FWIW I'm not the one claiming I you can "sell your software for $20,000." I'm the one telling you, just like your mother did 20 years ago, "Don't be a fool: be careful what you accept as truth."

But if you must know: I _also_ remain anonymous because of the deterioration of a previously close friendship due to differences of understanding about business risk and reward.

Since that satisfied you in his case I am certain that you will find it acceptable in mine.

Or not. Bugger off.

Please stop this.

Do you have any criteria for determining when to just ban someone from the site?
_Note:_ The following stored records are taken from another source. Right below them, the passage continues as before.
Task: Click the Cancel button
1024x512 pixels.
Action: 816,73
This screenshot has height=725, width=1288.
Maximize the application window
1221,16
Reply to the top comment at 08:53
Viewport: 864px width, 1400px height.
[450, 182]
Do you ever do that?

i know people do get banned, because i've seen it happen. it's always due to behavior a lot worse than this, however. it happens to accounts that were created purely for trolling or spamming, as far as i've seen.

My I haven't seen such trollish behavior in HN for a long time.

Ah, yes, but how do we know you weren't traumatically teased by the author in high school and are now stalking him online and trying to discredit him with vague insinuations? Huh?

Don't be silly. I'm picking on his blog because he is _anonymous_. Nobody knows who he is except himself. Unless you believe that I have some superhuman power to scan the Internet's tubes with my super-neuro-alien-brainprobe.

And that's the point - except in very unusual circumstances, do you read (and accept as authoritative) blogs whose authors don't reveal their identity?

I think not.

The comment you are responding to is clearly tonge-in-cheek.

On the other hand, how is compatible to be both anonymous (thus unreachable) and a spammer?

I believe what this guy says because it's also my experience. I haven't set up a company like his, but I did see niche applications and know a little about this kind of markets. What he says is nothing really new, he just says it well.

Most spammers are anonymous. Consider Amazon book reviews.

On most Internet social groups (e.g., reddit, HN, google, amazon) spammers are omnipresent. What an ideal medium HN is should you desire to capture the eyeballs of nerds and technoweenies: then you could sell them books, sell them ideas, direct them to other websites, sell them seminars, BS, etc.

Indeed, what communications channels are _not_ replete with spammers?

And if, as you say, he says "nothing really new", why bother? Shouldn't you be reading something else, something that is more informative to you, something that possibly contradicts your experience, surprises you and adds to your knowledge? Reading what you already "know" is a waste of time IMO.

Geez take it for what it is alright? I personally can relate with Bill as my company is doing exactly what his company is doing. If anything it just validates the presence of what my company stands for and why we are here.

But hey I'm sure you've got something really useful to do right? aside from wowing us with your knowledge of Internet social groups and anonymous posters.

Why would you consider this suspicious of being made up? I think his path to success is far more realistic than almost all of the web 2.0 stuff out there.

I hate to point out the obvious, but

- I haven't read "almost all of the web 2.0 stuff out there."

- How would you know (that is personally)? Perhaps you've already done what he describes and can confirm it? If so, please post it on a blog, along with your name and your company's name. Unveil your product (not some imaginary "parking lot software").

- How would you know (that is, objectively whether what he's saying is true or BS)?

- Because "On the Internet no one knows you're a dog."

You must have pretty high standards if you consider his blog spam.

To me, his posts can't be validated. His ideas aren't "grounded".

How many blogs do you read that have anonymous authors? Of those, how many do you consider authoritative in their field and which give advice? Of those, how many give advice truly informative and worth following?

Anonymous blogging is useful for hiding a source. Why trust anonymously-posted content, my own included?

You can waste a lot of time on the Internet reading what? - Unbeknownst SPAM? - Mental garbage? - The thoughts of institutionalized programmers? - Good advice from seasoned veterans? - funny stories from young developers?

The answer is "All the above."

Think for yourself. Know your sources. Seek provenance before accepting advice. Beware of Greeks (and Geeks) bearing gifts.